In 1971, The Band set off to Europe, where they hadn’t played since their tumultuous tour with Bob Dylan in 1966. They were understandably wary, but instead of boos they received a rapturous response. “Each member of The Band was on a musical high. Everybody playing and singing at the top of their game. Each night, from Amsterdam to Paris to Copenhagen, the spirit kept rising,” remarks Robertson. When they wanted to document their concert at London’s Royal Albert Hall, EMI taped it on a four-track machine. For the first time, this recording is being released as Live At The Royal Albert Hall, 1971, an exhilarating 20-song set with rousing performances of The Weight, King Harvest (Has Surely Come), Up On Cripple Creek, The Night They Drove Old Dixie Down, Across The Great Divide, Chest Fever, and inspired covers of Dylan’s I Shall Be Released and the Stevie Wonder-penned Four Tops hit Loving You Is Sweeter Than Ever. With the help of Clearmountain, these recordings have been restored, allowing listeners to experience what Robertson call “One of the greatest live concerts The Band ever played.”
Meanwhile, The Calgary Hotel Recordings, 1970 offer a glimpse into a different kind of performance: A spur-of-the-moment jam session on tour. As Robertson started to run through some of The Band’s new songs, photographer John Scheele hit record on his portable cassette recorder and captured the performance on July 3, 1970 in Calgary, the last stop of the Festival Express tour. The field recordings, which feature Robertson on guitar and vocals with Danko harmonizing and playing rhythm and Manuel joining in on vocals and harmonica, are a fascinating document.

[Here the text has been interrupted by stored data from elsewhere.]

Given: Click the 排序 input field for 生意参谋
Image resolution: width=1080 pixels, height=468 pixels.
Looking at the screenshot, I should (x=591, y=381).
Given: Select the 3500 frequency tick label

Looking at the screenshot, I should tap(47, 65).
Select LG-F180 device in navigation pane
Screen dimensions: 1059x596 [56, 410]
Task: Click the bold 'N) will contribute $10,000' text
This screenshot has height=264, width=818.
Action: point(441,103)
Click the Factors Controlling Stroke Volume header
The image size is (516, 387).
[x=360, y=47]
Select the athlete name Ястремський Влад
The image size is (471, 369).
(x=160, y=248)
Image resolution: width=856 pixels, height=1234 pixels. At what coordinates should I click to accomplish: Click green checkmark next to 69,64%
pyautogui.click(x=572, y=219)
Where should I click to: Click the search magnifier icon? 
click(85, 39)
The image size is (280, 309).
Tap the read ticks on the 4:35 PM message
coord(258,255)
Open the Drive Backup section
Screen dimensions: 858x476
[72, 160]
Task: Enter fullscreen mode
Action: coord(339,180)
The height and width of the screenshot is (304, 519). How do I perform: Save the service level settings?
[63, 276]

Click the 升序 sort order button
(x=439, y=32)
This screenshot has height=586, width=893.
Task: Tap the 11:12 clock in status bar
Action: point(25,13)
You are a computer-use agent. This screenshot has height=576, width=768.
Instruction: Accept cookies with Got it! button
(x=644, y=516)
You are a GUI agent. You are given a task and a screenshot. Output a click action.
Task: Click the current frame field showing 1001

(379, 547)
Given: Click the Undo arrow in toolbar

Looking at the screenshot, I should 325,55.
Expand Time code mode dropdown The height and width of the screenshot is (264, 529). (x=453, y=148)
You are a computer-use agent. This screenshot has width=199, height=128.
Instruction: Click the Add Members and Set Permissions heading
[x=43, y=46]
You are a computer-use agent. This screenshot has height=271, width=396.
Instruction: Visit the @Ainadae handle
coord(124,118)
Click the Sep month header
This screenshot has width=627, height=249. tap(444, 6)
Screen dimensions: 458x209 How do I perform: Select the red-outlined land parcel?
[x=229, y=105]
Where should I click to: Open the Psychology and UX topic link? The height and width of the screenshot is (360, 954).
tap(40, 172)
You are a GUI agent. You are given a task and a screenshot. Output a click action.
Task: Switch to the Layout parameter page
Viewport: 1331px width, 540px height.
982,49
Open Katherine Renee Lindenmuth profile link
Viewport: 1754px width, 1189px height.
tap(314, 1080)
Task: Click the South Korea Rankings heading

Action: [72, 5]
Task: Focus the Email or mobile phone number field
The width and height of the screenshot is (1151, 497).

Released on August 17, 1970, Stage Fright features two of The Band’s best-known songs, The Shape I’m In and the title track, both of which showcased inspired vocals by Manuel and Danko, respectively and became staples in the group’s shows. Recorded over 12 days on the stage of the Woodstock Playhouse, the album was self-produced by The Band and engineered and mixed by Todd Rundgren with additional mixing by Glyn Johns. Coming off the heels of the band’s monumental debut and sophomore records, Stage Fright cemented The Band as one of the most exciting and important musical acts of the ’60s and ’70s. For the 50th anniversary collection, the sequence has been changed to present Stage Fright with the originally planned song order. “On the album, we used a different sequence to feature and encourage Richard and Levon’s songwriting participation,” Robertson reveals. “Over time, I pined for our first song order, because it pulls you right into the Stage Fright scenario.”
Fifty years on, lifelong fans and those just discovering The Band can experience the album in a whole new way, sounding better than ever, or for the first time.”